**EXERCISE REQUIREMENTS:**
Please scale the coordinates in the answers by 1.85 and round each to a whole number, halves up, then write out again the lines starting with the line that contains "Identify the location of back-button." and running through the last line, requests included. Leave the pictures out.
-- DATASET CONTENT follows --
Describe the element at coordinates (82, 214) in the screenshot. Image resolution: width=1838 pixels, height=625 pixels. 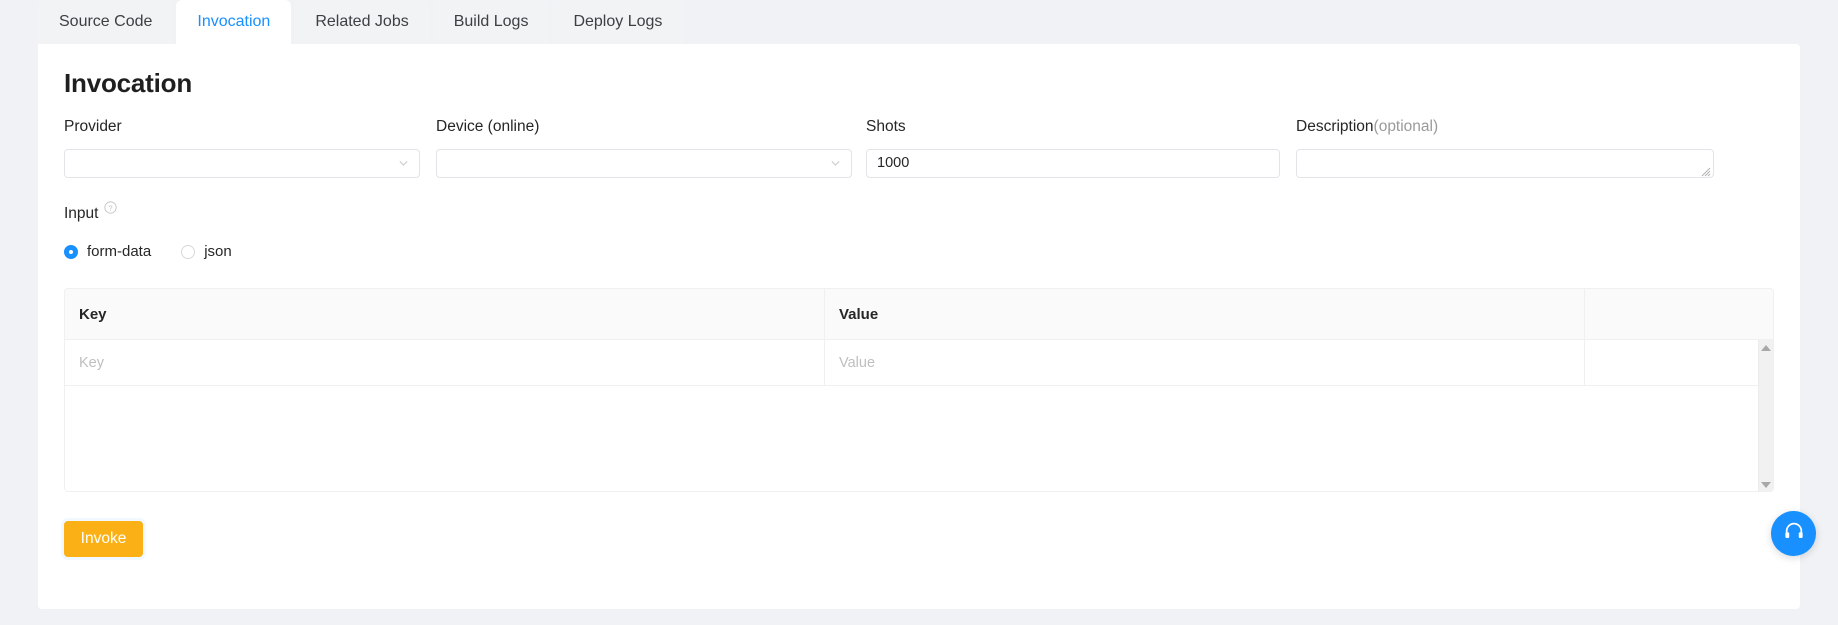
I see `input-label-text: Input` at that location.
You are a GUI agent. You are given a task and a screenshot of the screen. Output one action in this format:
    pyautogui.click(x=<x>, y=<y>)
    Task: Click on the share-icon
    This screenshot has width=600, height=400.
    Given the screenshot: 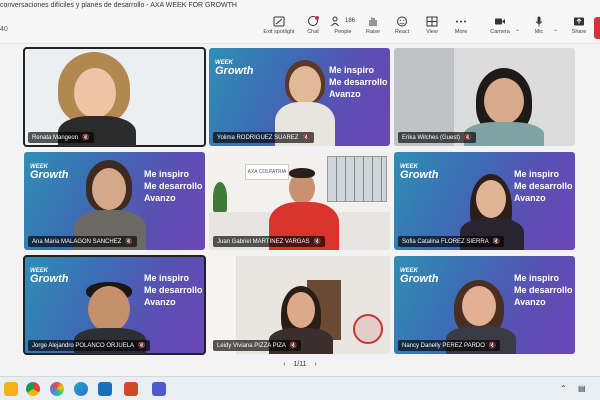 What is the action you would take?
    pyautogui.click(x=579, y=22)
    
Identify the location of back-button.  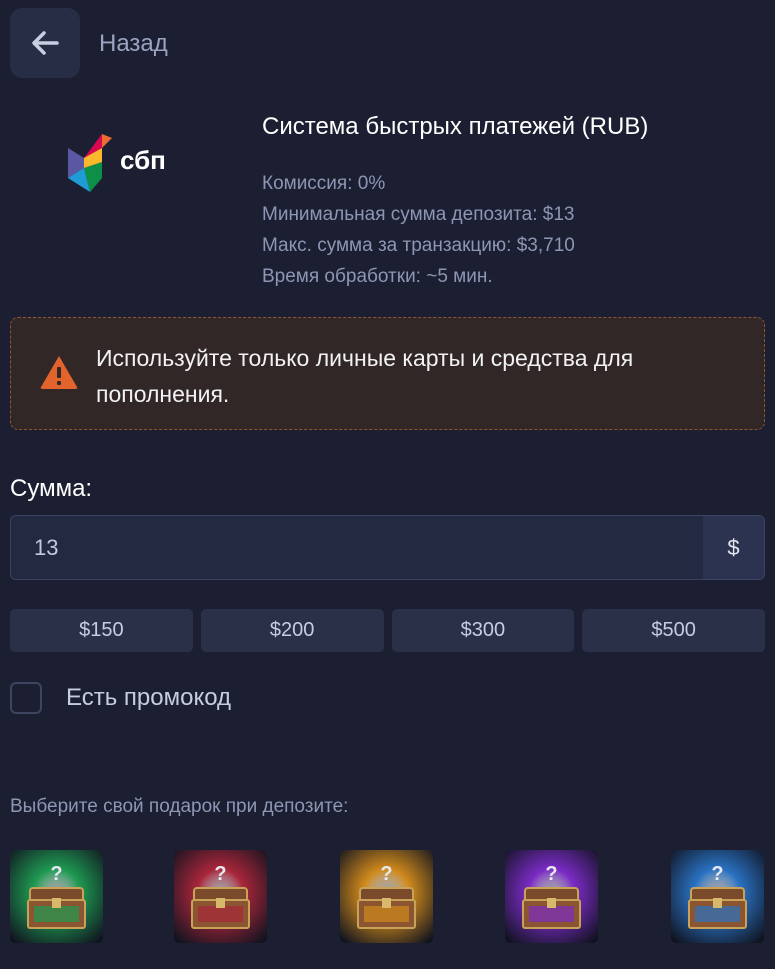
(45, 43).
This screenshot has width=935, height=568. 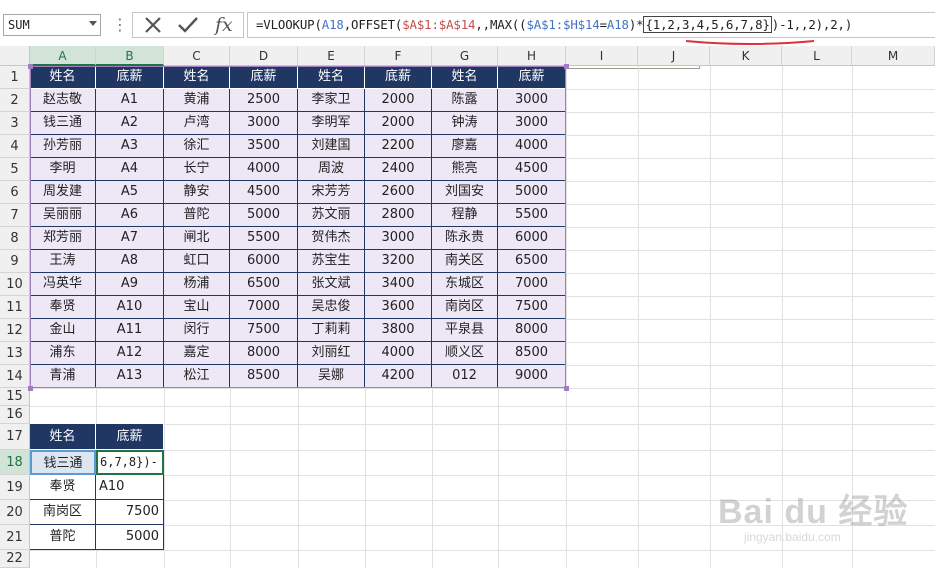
-- DATASET CONTENT concluded --
**ANSWER FOR THIS EXERCISE:**
Identify the location of back-button.  
(83, 80).
This screenshot has width=935, height=568. 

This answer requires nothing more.